What is required -
The answer must consist of every line from the entries below that contains the word "profile".

━━━ Data extracts

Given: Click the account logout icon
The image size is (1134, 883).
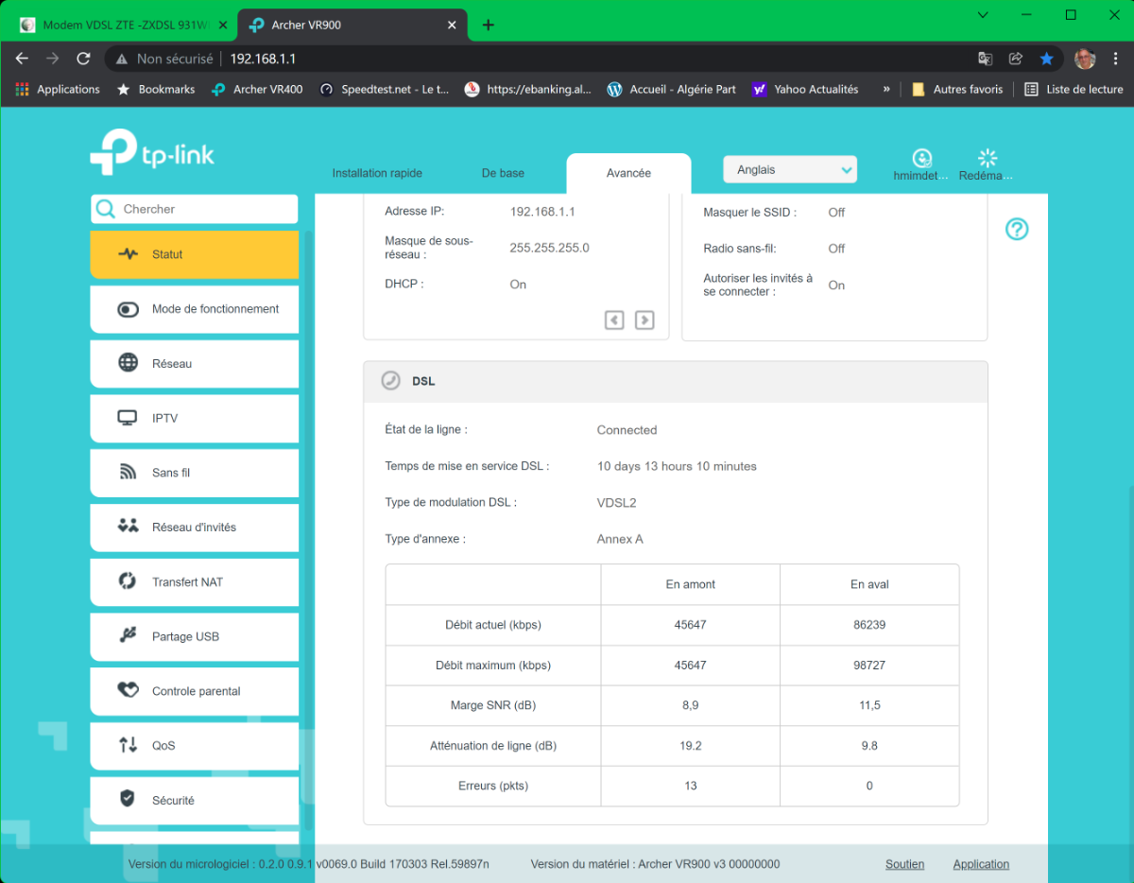Looking at the screenshot, I should pos(921,159).
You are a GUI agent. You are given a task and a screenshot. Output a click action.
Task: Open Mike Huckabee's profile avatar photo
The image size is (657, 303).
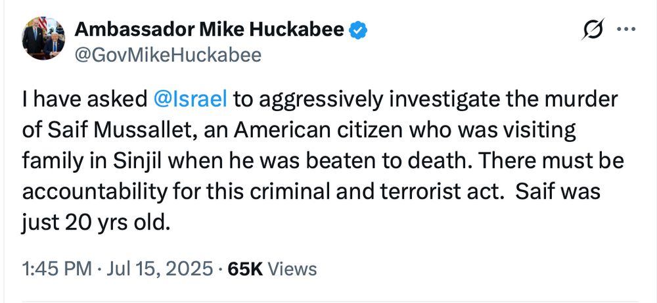[43, 39]
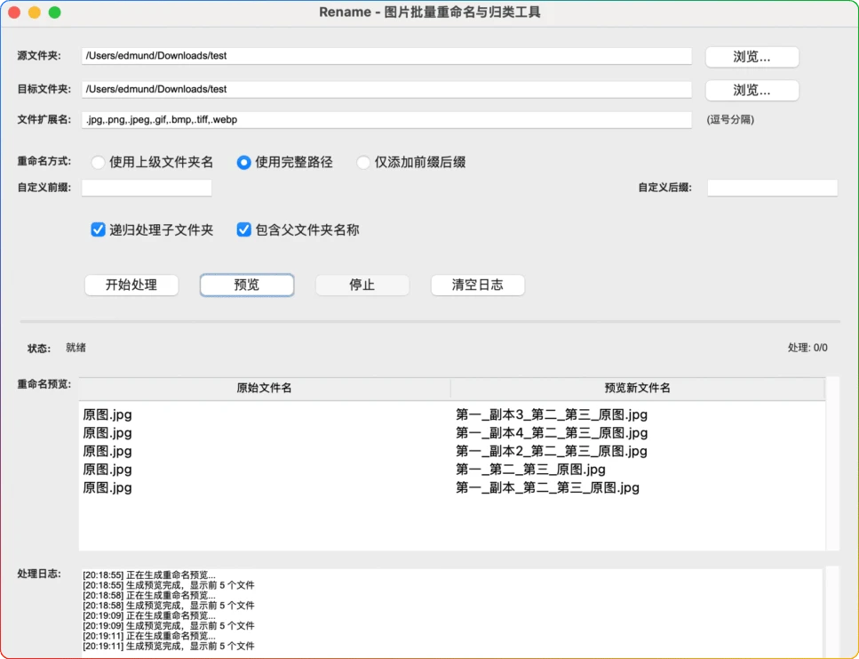Disable the 递归处理子文件夹 checkbox
This screenshot has height=659, width=859.
pos(98,229)
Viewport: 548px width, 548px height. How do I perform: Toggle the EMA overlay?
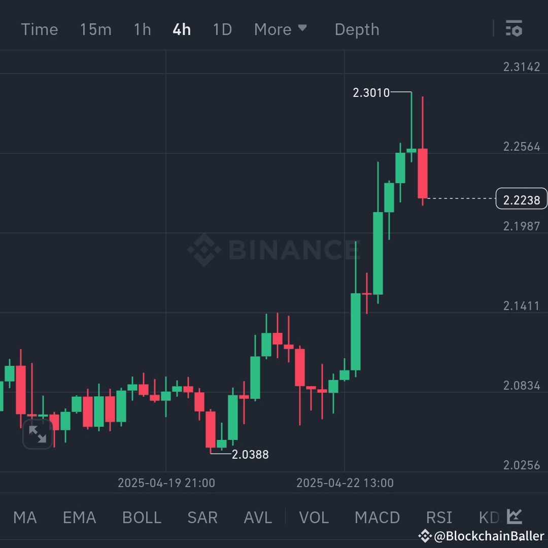click(x=79, y=517)
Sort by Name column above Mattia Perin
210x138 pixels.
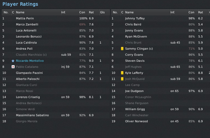[x=20, y=12]
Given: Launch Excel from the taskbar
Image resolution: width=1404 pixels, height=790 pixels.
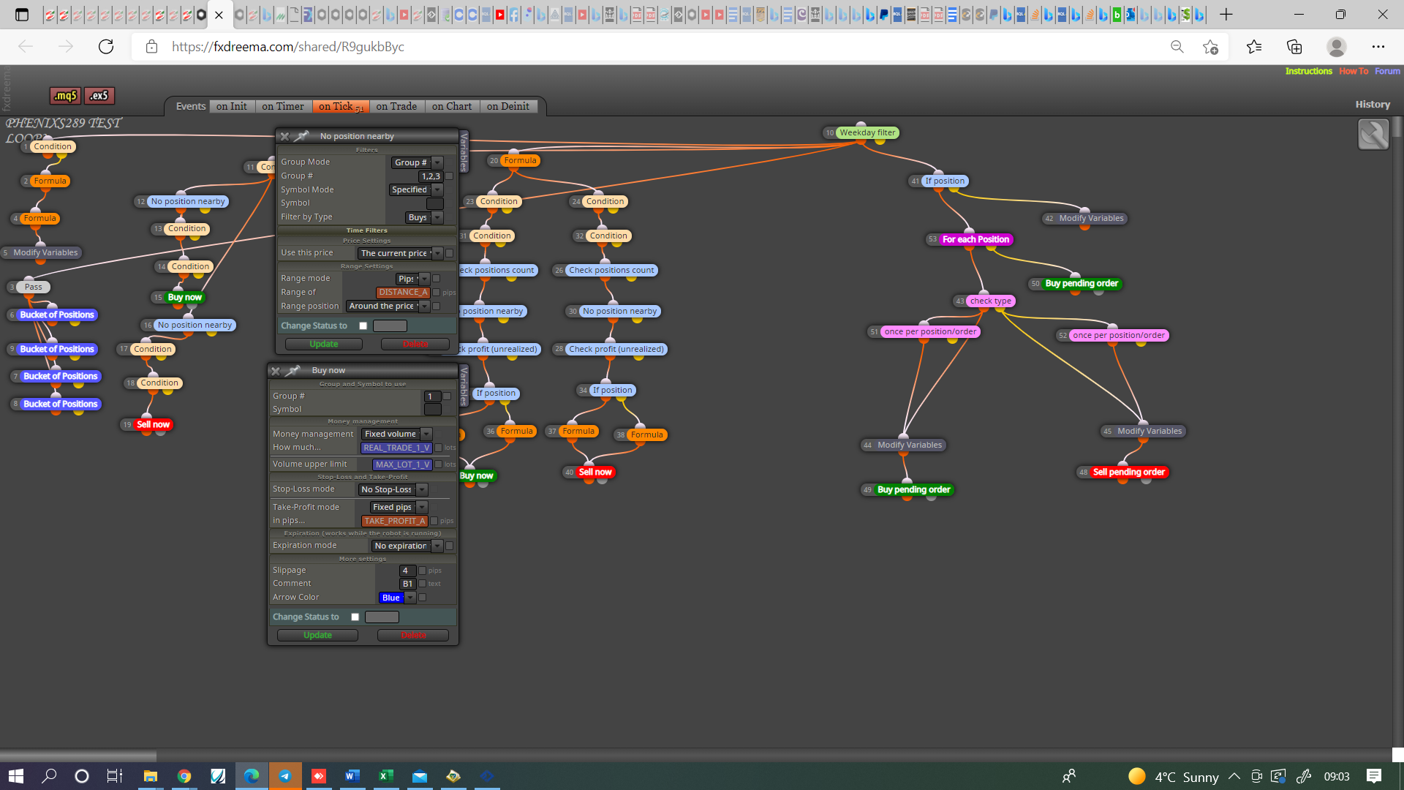Looking at the screenshot, I should pos(386,776).
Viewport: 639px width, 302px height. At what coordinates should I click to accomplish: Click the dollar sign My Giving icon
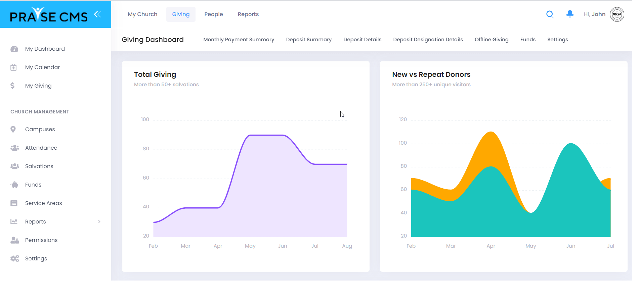click(x=13, y=86)
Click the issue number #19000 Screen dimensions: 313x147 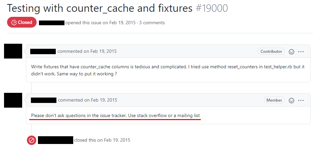[212, 8]
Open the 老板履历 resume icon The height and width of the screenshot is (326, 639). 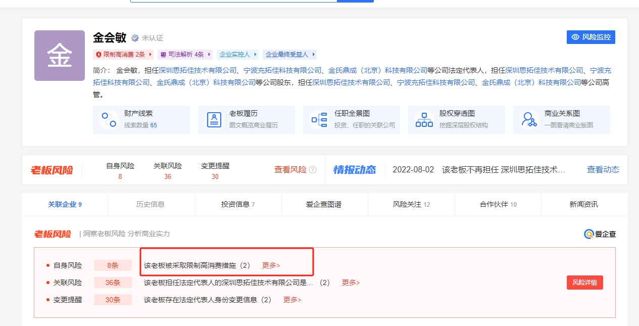pos(214,120)
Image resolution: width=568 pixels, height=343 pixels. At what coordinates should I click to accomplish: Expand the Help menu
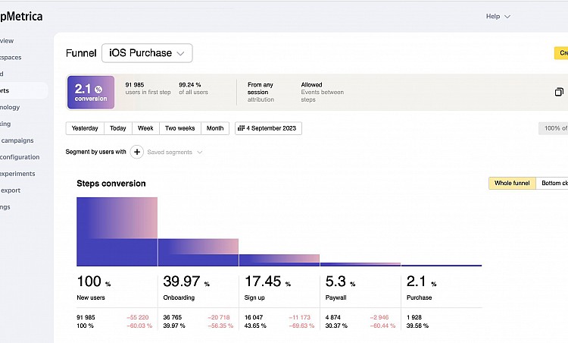pos(498,16)
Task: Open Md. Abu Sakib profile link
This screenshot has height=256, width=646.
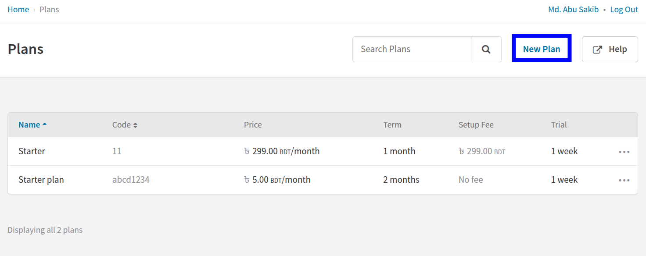Action: (573, 10)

━━━━━━

Completed exercise -
Task: Open Mike Huckabee's profile avatar photo
Task: Open Md. Abu Sakib profile link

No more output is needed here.